EXERCISE GOAL> Put this sentence from the Shorties #8 post below into Spanish: "When this movie made the rounds last year, the reviews didn't fill me with hope."

SOURCE EXTRACT>

.....

Shorties #8

Here it is April already, and if the entertainment world put out quarterly reports, the stockholders would be running for the hills right now. Movies, books, games... All of them have been disappointing so far this year. My next several posts will be about television, which has been a nice exception to the drudgery, but you'll note that all of the praise I'm about to heap only applies to shows that came out no more recently than last year. There are some promising things on the horizon, but since most of this year's entertainment could be summed up with a shrug so far, I've had plenty of time to go back and grab some of the movies in recent years that I missed when they first came out. Come on, 2013. Get it together.

#1: Ruby Sparks: When this movie made the rounds last year, the reviews didn't fill me with hope. But the premise of a lonely, frustrated author who starts writing about his ideal woman, then discovers said woman in his kitchen, really appealed to me. Paul Dano is a really intriguing actor who unfortunately doesn't get a lot of attention, and his performance here makes the protagonist pretty relatable, even if he sometimes falls into the trap of being the most literal kind of controlling boyfriend. Some of the plotlines are a bit rote - people who see a lot of movies are already intimately familiar with the trying-to-convince-others-of-extraordinary-circumstances schtick - but overall, it was a pretty cute movie. (Grade: B-)

.....

Entries for locating text and elements

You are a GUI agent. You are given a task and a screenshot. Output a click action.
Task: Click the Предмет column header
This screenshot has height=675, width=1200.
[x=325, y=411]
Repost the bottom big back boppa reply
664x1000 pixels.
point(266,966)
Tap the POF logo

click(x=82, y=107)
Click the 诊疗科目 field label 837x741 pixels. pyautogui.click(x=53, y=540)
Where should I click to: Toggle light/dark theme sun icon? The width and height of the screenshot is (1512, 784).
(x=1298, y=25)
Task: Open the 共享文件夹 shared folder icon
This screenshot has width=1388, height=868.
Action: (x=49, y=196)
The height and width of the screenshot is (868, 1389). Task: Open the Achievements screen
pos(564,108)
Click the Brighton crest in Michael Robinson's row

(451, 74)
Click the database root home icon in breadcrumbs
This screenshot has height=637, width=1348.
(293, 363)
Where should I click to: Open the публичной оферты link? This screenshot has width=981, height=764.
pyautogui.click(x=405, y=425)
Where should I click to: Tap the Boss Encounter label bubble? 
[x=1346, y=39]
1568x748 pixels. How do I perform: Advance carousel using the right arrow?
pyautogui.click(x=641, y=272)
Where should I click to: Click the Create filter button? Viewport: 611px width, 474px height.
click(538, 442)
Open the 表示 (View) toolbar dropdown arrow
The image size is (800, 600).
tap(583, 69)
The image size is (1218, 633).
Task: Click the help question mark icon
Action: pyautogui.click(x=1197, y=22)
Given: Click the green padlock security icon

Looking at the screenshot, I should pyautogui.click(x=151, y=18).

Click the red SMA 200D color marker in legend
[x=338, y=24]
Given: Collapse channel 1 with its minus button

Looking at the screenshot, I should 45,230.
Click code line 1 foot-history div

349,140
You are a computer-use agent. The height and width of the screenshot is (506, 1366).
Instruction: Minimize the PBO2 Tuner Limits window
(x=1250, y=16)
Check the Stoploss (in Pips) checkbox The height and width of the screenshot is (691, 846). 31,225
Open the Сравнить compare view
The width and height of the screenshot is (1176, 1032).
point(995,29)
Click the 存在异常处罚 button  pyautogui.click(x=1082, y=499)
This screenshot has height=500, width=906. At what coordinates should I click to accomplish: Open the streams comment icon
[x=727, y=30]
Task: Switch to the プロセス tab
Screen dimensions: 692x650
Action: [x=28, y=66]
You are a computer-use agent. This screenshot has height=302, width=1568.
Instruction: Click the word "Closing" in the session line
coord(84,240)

.....

ANSWER FOR THIS EXERCISE> Cuando esta película circuló el año pasado, las críticas no me llenaron de esperanza.